Instructions for the task:
From the Libya news report below, write out the passage starting with "The lightly armed" and going on through "about a million.", substituting "poorly equipped" for "lightly armed".

-- BEGIN Source text --

/ 14 March 2011

Gaddafi forces launch new attacks, talks continue

Gaddafi Forces Launch New Attacks

Forces loyal to Libyan strongman Muammar Gaddafi on Monday launched attacks on a key town that rebels who are seeking to topple him have vowed to defend, as leading nations began talks on the crisis.

Rebel fighters in Ajdabiya said four shells had fallen west of the town, while a former officer who defected from Gaddafi’s air force said there had been air strikes.

Ex-colonel Jamal Mansur also said that rebels had regained a foothold in Brega, 80km to the west, which the Libyan army said it had captured on Sunday.

We bring you a selection of powerful images from Libya and a useful summary of the situation to date. Violent protests and bloody clashes in Libya are entering their fourth week, while president Muammar Gaddafi shows no sign of relinquishing power.

Ajdabiya guards vital roads north along the coast to the rebel capital of Benghazi and east across the desert to the oil port of Tobruk, which has given the insurgents control of eastern Libya up to the Egyptian border.

The lightly armed rebels have been pushed back about 200km by superior forces in recent days and are now only 170km from Benghazi, Libya’s second city with a population of about a million.

Mansur said Ajdabiya could become “another Zawiyah”, referring to the town 40km west of Tripoli that was re-conquered by pro-Gaddafi troops last week after bitter and deadly fighting.

The rebels braced for new attacks knowing they could expect little quarter from Gaddafi’s troops, equipped with heavy weaponry, and warplanes to which they have virtually no answer.

Libyan army spokesperson Colonel Milad Hussein told reporters in Tripoli those troops were “marching to cleanse the country” of insurgents, whom he called “rats and terrorists”.

-- END Source text --
-- BEGIN Record list --

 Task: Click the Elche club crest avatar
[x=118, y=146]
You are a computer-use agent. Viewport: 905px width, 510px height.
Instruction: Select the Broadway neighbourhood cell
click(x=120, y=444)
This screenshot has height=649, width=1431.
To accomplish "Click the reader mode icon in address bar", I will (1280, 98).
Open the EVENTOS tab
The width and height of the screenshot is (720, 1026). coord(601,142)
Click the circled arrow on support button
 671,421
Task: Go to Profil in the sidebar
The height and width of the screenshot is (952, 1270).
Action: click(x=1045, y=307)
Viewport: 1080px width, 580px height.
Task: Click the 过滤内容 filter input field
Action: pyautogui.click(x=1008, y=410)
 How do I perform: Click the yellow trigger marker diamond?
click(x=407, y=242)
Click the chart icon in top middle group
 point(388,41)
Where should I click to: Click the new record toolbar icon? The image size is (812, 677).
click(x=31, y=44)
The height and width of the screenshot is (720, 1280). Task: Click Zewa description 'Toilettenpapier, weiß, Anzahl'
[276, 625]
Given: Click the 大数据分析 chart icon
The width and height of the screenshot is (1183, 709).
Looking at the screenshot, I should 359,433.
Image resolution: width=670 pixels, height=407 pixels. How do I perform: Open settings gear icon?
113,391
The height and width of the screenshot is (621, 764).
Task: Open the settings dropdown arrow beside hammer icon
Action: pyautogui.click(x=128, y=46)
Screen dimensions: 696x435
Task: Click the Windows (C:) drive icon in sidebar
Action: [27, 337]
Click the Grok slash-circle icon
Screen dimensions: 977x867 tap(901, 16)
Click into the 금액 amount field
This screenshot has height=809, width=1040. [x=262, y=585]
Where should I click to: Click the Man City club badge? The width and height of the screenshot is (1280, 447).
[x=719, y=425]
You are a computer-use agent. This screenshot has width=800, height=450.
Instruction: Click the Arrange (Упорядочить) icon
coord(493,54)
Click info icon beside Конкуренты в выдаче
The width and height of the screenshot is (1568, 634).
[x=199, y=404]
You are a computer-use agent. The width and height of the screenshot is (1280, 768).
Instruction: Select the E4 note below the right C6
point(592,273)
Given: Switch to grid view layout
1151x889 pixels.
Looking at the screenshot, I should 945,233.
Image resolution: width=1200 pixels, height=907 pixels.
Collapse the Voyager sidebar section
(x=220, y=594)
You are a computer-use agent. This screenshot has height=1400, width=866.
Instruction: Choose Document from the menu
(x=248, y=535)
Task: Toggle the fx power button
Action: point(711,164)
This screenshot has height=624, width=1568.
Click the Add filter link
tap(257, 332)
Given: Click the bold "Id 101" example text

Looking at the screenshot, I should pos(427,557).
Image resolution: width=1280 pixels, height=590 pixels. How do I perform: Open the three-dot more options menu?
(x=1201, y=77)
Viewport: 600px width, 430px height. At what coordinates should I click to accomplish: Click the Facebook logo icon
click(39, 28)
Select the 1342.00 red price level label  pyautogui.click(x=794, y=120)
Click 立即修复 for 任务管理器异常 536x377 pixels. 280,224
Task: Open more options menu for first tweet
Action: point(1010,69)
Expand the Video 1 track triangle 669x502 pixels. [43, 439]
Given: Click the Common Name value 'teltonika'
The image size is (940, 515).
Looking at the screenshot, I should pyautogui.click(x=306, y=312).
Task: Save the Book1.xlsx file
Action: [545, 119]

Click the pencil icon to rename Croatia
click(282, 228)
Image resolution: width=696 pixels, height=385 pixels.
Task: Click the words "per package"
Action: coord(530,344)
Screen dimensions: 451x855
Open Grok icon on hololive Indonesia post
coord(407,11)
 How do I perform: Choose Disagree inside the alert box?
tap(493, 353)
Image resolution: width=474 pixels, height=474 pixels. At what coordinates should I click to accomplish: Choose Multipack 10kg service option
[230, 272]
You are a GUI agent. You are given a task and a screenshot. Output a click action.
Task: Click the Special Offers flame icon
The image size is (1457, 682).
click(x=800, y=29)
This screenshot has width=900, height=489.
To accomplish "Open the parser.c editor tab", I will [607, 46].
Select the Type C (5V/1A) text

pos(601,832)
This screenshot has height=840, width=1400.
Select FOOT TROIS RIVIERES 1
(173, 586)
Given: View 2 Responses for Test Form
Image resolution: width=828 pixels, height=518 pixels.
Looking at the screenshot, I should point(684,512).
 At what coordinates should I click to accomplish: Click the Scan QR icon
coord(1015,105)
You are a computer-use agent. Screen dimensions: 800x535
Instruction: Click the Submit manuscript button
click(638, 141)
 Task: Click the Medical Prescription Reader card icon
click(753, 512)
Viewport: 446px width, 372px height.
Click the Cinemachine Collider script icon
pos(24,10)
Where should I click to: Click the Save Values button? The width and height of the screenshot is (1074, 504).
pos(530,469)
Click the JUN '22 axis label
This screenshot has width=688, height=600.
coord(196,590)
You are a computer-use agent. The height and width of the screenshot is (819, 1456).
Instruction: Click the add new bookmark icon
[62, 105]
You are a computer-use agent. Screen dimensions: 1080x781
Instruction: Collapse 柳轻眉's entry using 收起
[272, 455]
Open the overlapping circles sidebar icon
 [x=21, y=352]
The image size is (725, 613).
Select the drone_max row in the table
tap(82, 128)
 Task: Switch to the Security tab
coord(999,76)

-- END Record list --

Written response:
The poorly equipped rebels have been pushed back about 200km by superior forces in recent days and are now only 170km from Benghazi, Libya’s second city with a population of about a million.